Residents say Cobaki sewage project stinks
ONE of Australia's richest men has part of the picturesque Piggabeen Valley community crying foul over his proposal to build a sewage treatment plant for a major Tweed development.
Bob Ell, who ranks 23 on the Forbes Australia rich list with an estimated wealth of $1.26 billion, is behind the Cobaki Estate development, a mixed residential and commercial project tipped to house up to 12,000 people near the NSW-Queensland border.
The local community has been aware of the pending development for many years but the addition of a sewage treatment plant only came about after a golf driving range across the road from the estate was bought for $1.23 million last October, according to website realestate.com.au/.
Leslie Jordan, one resident opposed to the project, said the facility would be out of place in its rural surrounds.
She claimed it would ruin outlooks for nearby residents and cause the value of their properties to plummet.
"I love where I live,” she said. "I've lived here for a long time.
"People say my land's valuable but it's just home to me, and being privately run, if (the plant) isn't up to standard at any point and not run properly it could produce noise and an awful odour and spoil where I have wanted to live until I die.”
A Leda Holdings spokesman said the decision to build a private facility to service the estate was made in April 2016 and that the proposed site had been "carefully selected so it could be screened from surrounding properties, roads and vantage points”.
"It is (also) an essential component in securing an operator's licence that the community is not disadvantaged by the outlook of any buildings or structures, odour issues, operating noise, traffic movements,” the spokesman said.
"It should also be noted that the land upon where the WWTP is proposed is not prone to flooding as per the council's flood control maps.”
Tweed Shire Council will not assess the proposal, with the Independent Pricing and Regulatory Tribunal (IPART) tasked with determining whether to grant Northern Water Solution, on behalf of Mr Ell's Leda, a licence for the waste water treatment plant and reticulation network.
But the council did make a submission to IPART as part of the consultation process.
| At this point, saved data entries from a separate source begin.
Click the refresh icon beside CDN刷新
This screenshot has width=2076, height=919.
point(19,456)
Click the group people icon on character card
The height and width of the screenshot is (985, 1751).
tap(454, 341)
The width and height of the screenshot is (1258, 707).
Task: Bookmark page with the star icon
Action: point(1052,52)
David Oxenham, the council's director of engineering, said works had already been undertaken on the council's own water and wastewater infrastructure to cater for pending projects, including the Cobaki development, but he could not say how much had been spent.
He added that the "council would more than likely have delayed some works” if it knew Cobaki was to be serviced by a private water and wastewater operator.
Bernadette and Tony Vincent, who operate a wedding venue near the proposed project, are also part of a group of locals concerned.
"(We) would suggest that if the sewage plant was to be located on a less conspicuous site on Leda's current enormous site there would be no (or less) concerns from local businesses and residents,” they wrote in a submission to IPART.
"We are not opposed to new developments and are all in favour of a cleaner and greener environment,” they added. "We do however feel that the proposed site for this sewerage treatment plant (meters away from our home and business) is not suitable or acceptable.
"We have invested our all into this property and the impact of this development could potentially ruin us emotionally and financially.”
The Leda spokesman said there were no allowances for "any suitable site for a Waste Water Treatment Plant” within the Cobaki estate, which was why the facility had been proposed on an adjoining block.
He said once licensed,"NWS would be responsible for the supply of drinking water, sewerage services and providing quality recycled water back to the home owners in the new Cobaki development project.
"That recycled water will be suitable for laundry washing, toilet flushing, gardens and for other things such as outdoor washing of cars and homes,” he said.
"This recycled water will also be provided at no charge for irrigating the Cobaki project's sporting fields and community gardens.”